Grundsätzlich stand im Vorfeld keine gestalterische Idee im Vordergrund, dass man sich etwa eine besonders amorphe Struktur wünschte, sondern eigentlich nur die Entwicklung eines alle Aspekte berücksichtigenden Algorithmus. In diesem wurden die eingangs erwähnten konstruktiven Bedingungen definiert. Das eigentliche Kreieren geriet so fast zur Nebensache: In dem Moment, in dem man sicher war, dass das Programm funktionierte, zog man mit lockerer Hand am Bildschirm einige Hüllkurven und der Computer begann darauf basierend zu rechnen.
Der erste Prototyp eines gefrästen Kantholzes wurde mit einem 7-Achs- KUKA- Roboter der UNI Stuttgart gefräst.
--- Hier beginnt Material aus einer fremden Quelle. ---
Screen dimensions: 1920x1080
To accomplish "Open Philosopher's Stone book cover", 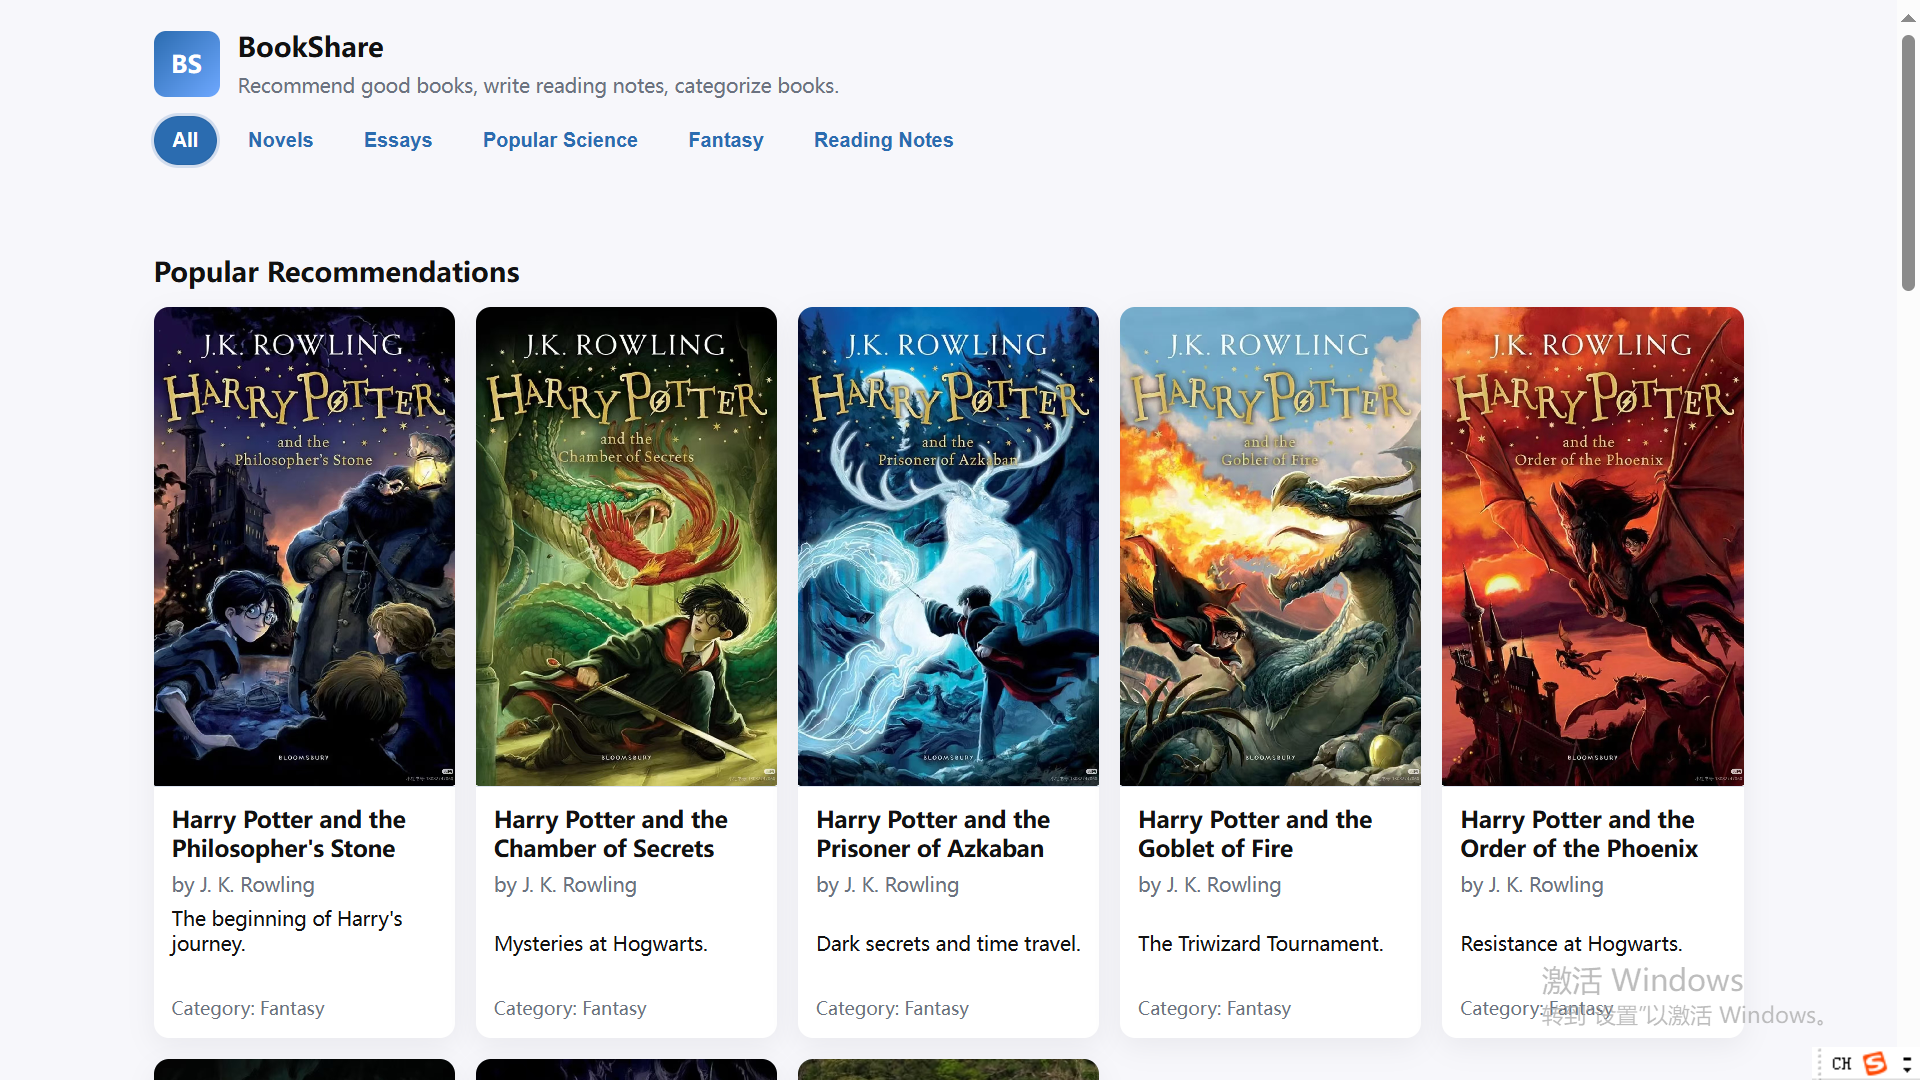I will tap(304, 546).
Das Ergebnis war zwar beeindruckend, man erkannte jedoch, dass das Fräsen der erforderlichen Holzmenge von rd. 100 m³ mittels Roboter einfach viel zu lange dauern würde, weshalb die Arbeiten schlussendlich mittels einer industriellen CnC- Großfräse erfolgten.
Aus produktionstechnischer Sicht besonders spannend ist, dass sich die gefrästen Pavillonelemente besitzen etwa alle den einheitlichen Eckanschluss, die Bolzennut oder den erwähnten Lammellendämmkamm.
Diese Redundanz im Detail erinnert einerseits an das Prinzip der DNA in der Natur, andererseits schafft diese hochdigitale Vorproduktion, bei der unmittelbar montierbare Bauteile aus der Fräsmaschine kommen, eine prinzipielle Nähe zu der Idee des "Druckens" ganzer Häuser. Das quasi aufwandlose Umsetzen geringfügiger Maßkorrekturen von Bauteil zu Bauteil ist letztendlich auch der überragende Vorteil einer computerbasierten Produktion. Dem Roboter ist die Position letztlich egal, die sein Fräskopf exakt einzunehmen hat. Ein Handwerker hingegen arbeitet mit Anschlägen, die er jedes Mal geringfügig korrigieren muss. Ein immenser Mehraufwand.
Außenhaut
Für die Regendichtigkeit wurde der hölzerne Rohbau mit einer diffusionsoffenen, jedoch wasserdichten Membran wie ein Geschenk eingewickelt - es ist die wasserführende Schicht. Auf diese wurde, der Rohbaustufung folgend, eine würfelartige Holzunterkonstruktion aufgebracht, auf die die Schreiner schließlich die weiß lasierte, fugenoffene Fassadenlattung montierten. Zahllose Spalten geben den Blick frei auf die schwarze Membran darunter.
Fensterfront
Die gläserne Stirnseite sollte einerseits so einfach wie möglich sein, andererseits auch sinnbildlich für den digitalen Anspruch stehen, weshalb Prof. Menges eine Assoziation zu einem Nur- Glas- Handy- Display wecken wollte. Tatsächlich handelt es sich hier um ein wärmegedämmtes Stufenfalzglas, dessen äußere Scheibe umlaufend um die Holzrahmenstärke also 40 cm größer als die innere Scheibe ist. Dieser Randbereich erhielt einen schwarzen Siebdruck; große Mengen Kleber wurden auf der Innenseite aufgetragen, während das Glas zur Montage mit Saugnäpfen an einem Autokran hing. Sodann wurde die innere Scheibe bündig in die lichte Öffnung des Holzrahmens eingeschoben, bis das äußere Glas an das umlaufende Holz stieß. Während der Kleberaushärtung wurden um das gesamte Timber- Prototype- House Spanngurte gelegt, mit denen zugleich die Scheiben an Vorder- und Rückseite fixiert wurden.
Tradition und Innovation
Die steckbare Eckverbindung der Rahmenelemente basiert auf dem klassischen Schwalbenschwanzprinzip. Grundsätzlich waren die Wissenschaftler aufgeschlossen für tradierte Bauweisen, sie sehen hier ein großes Erkenntnispotenzial, um das digitale Bauen, gerade bei einem leicht verarbeitbaren Material wie Holz, noch effektiver zu gestalten. Tobias Haag, zuständiger Projektleiter der IBA Thüringen weist zudem darauf hin, dass Holz aus gewachsenen Bäumen und eben nicht Leim und Holzspäne verarbeitet wurden und dass das Zerschneiden und Fräsen neben den konstruktiven Erfordernissen auch den Vorteil besitzt, dass so austrocknungsbedingte Spannungsrisse minimiert werden. Die Kanthölzer sind ausschließlich in Faserrichtung geschlitzt, was diese Spannungen reduziert, jedoch die eigentliche Tragkraft kaum verringert.